# Red spot on goldfish... W/Pics



## Mangala (Jul 23, 2006)

...

It looks like each spot is just a couple of red scales. Are you noticing the fish behaving strangely at all, or not eating, or swimming funny? Did the spots JUST appear all of a sudden? Have they grown at all? Do you keep the water changed well, and such?

I say this all because to ME it looks like your fish just have red spots. like, naturally. I could be wrong, though.

If it's anything, it's probably bacterial, and you'll wanna get like a maracyn treatment for it - read the directions on the bottle.


----------



## Green Leaf Aquariums (Feb 26, 2007)

Gold fish will change colors as they mature, also diet plays a roll on goldfish color as well. I have a pond full of gold fish and they change color all the time.


----------



## topfrog007 (Dec 30, 2007)

To be honest I'm not quite sure if they've had them their whole life. They don't seem to be acting strange. I've always had them in a tank which was above my head level. Their tank sat about 7 feet off the ground. I just recently moved them to a normal height tank, 2-3 feet off the ground and noticed the red spots.

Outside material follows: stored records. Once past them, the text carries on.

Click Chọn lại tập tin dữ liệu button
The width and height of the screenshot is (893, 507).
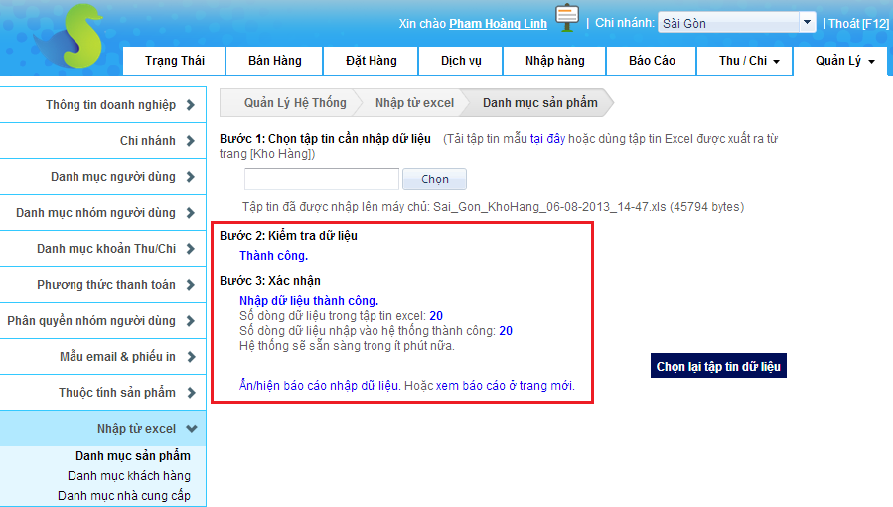click(x=719, y=367)
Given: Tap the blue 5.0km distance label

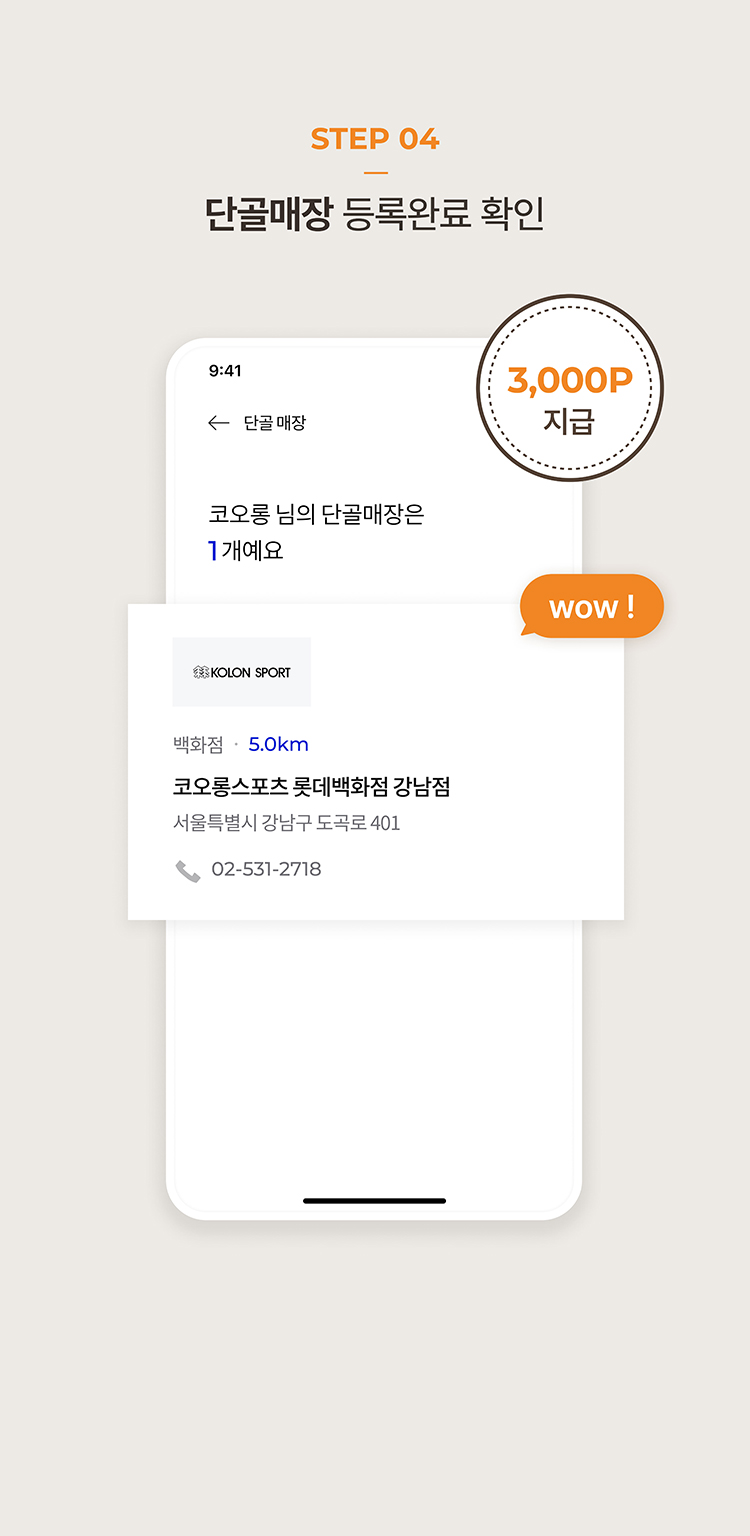Looking at the screenshot, I should (x=278, y=745).
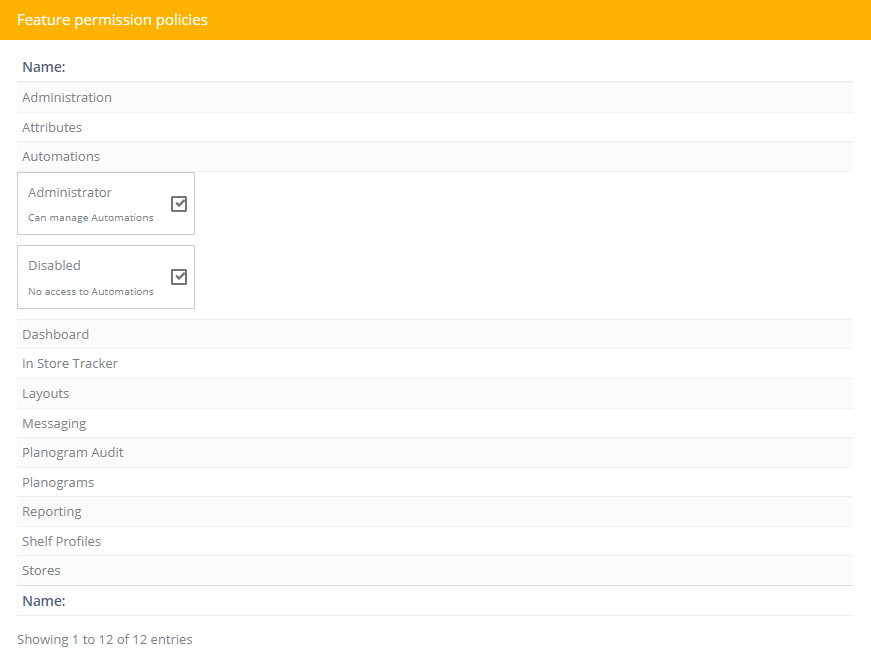Collapse the Automations row
871x651 pixels.
pyautogui.click(x=435, y=157)
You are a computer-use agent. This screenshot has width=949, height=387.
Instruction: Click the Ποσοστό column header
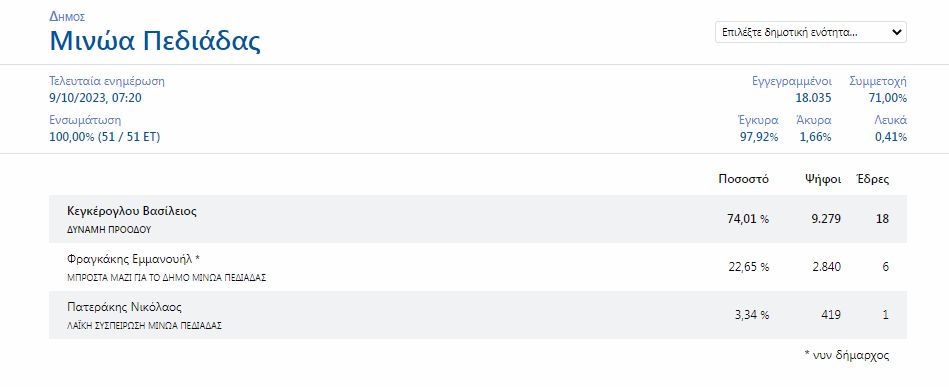pos(743,179)
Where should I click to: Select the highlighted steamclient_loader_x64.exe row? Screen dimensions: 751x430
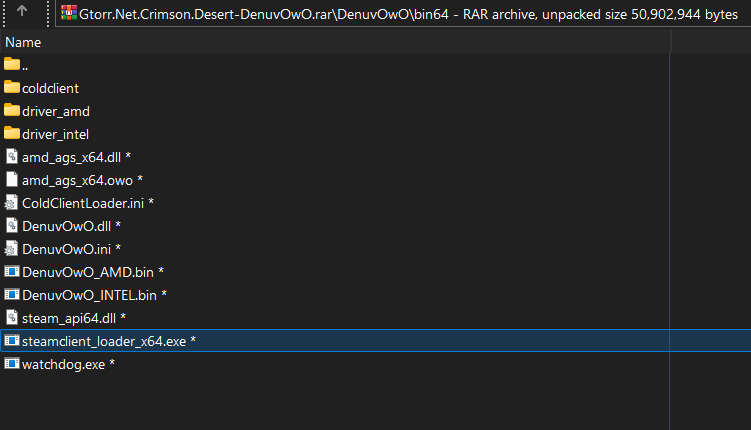376,340
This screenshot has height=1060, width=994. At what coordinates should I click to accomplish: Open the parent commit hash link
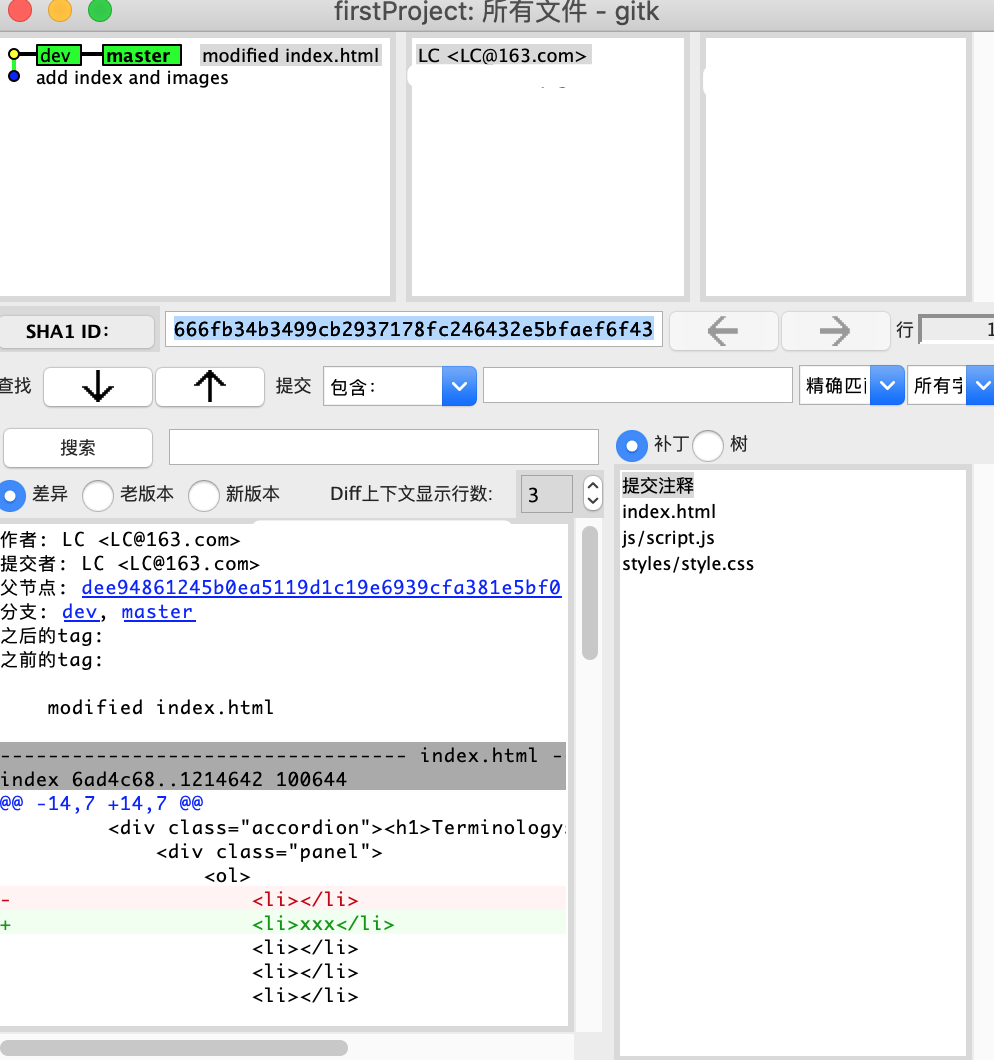coord(321,588)
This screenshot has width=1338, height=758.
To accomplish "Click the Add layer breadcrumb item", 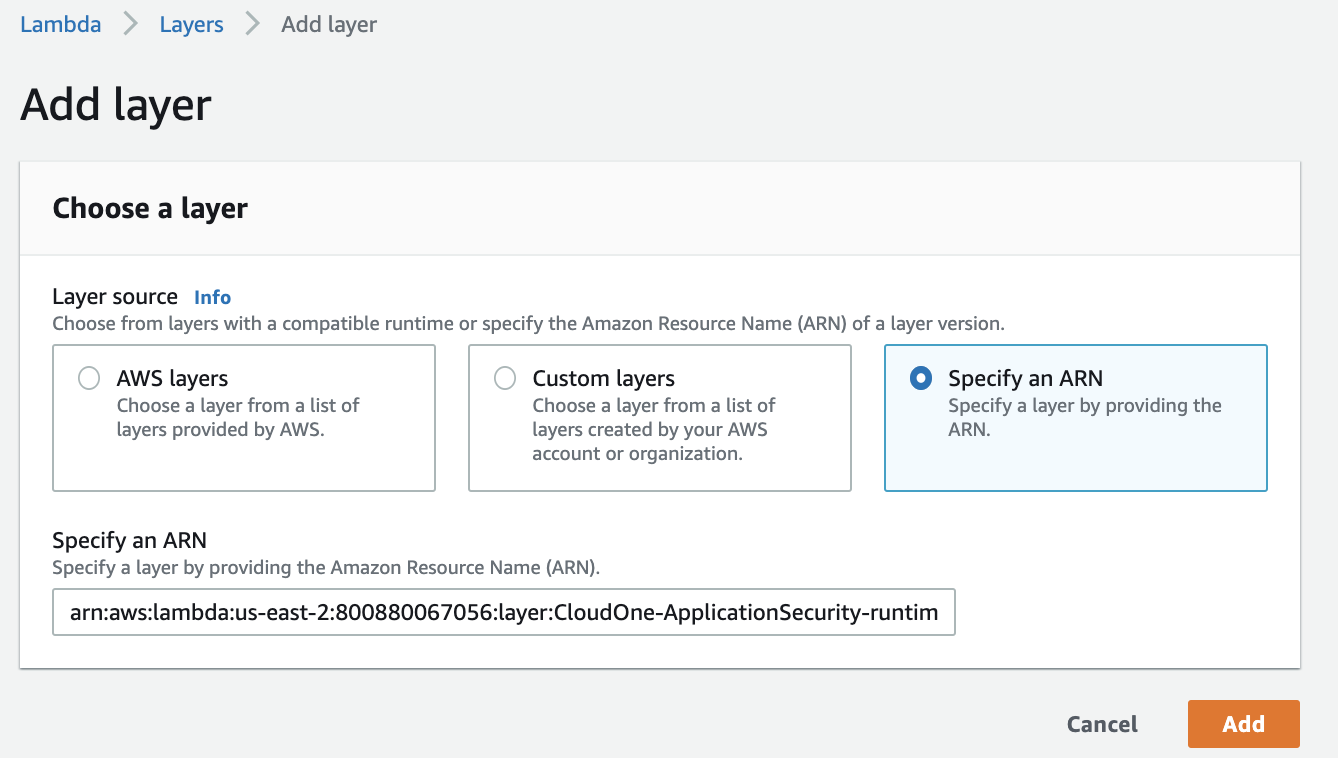I will coord(329,24).
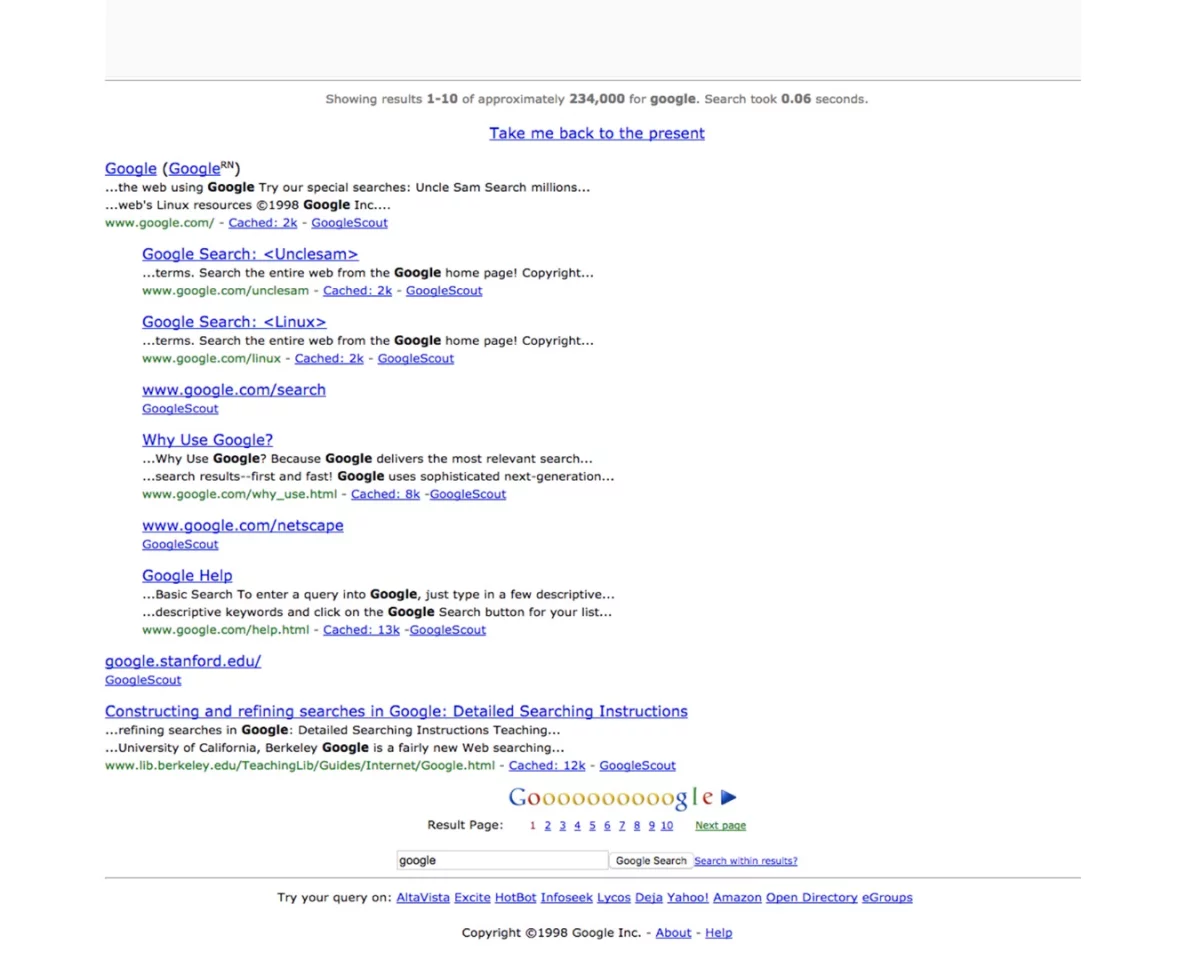1194x960 pixels.
Task: Click 'Search within results?' option
Action: coord(745,860)
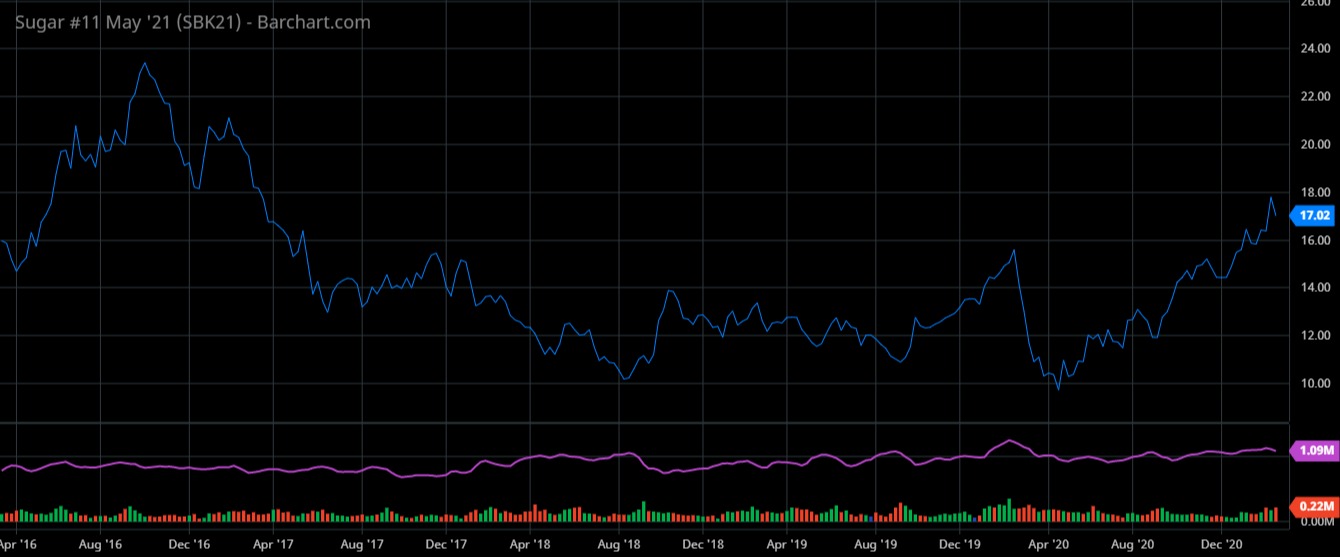Click the Sugar #11 May '21 chart title
The image size is (1340, 557).
point(192,21)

So if they start acting strange or if the spots grow then I should start to worry? And if neither of those happen don't worry about it?


----------



## James From Cali (Dec 15, 2006)

Does it look like there are no scales where the red spots are, as if they gone missing? Or are they still scales? If they dont have scales it looks like an ident in that area. I wouldnt worry so mcuh if they still have the scales. I had a goldfish change from bright orange to deep red in 2 months.


----------



## Mori (Jul 23, 2003)

That doesn't look good, especially showing up on both fish at about the same time. Apparently it's not deadly, but I'd try to figure it out if they were my fish too. I keep goldfish and that's not how I've seen color changes occur. Try a goldfish or koi-specific site--those spots don't look healthy. Try the articles and especially the forums at http://koivet.com/ or http://www.goldfishparadise.com/ .


----------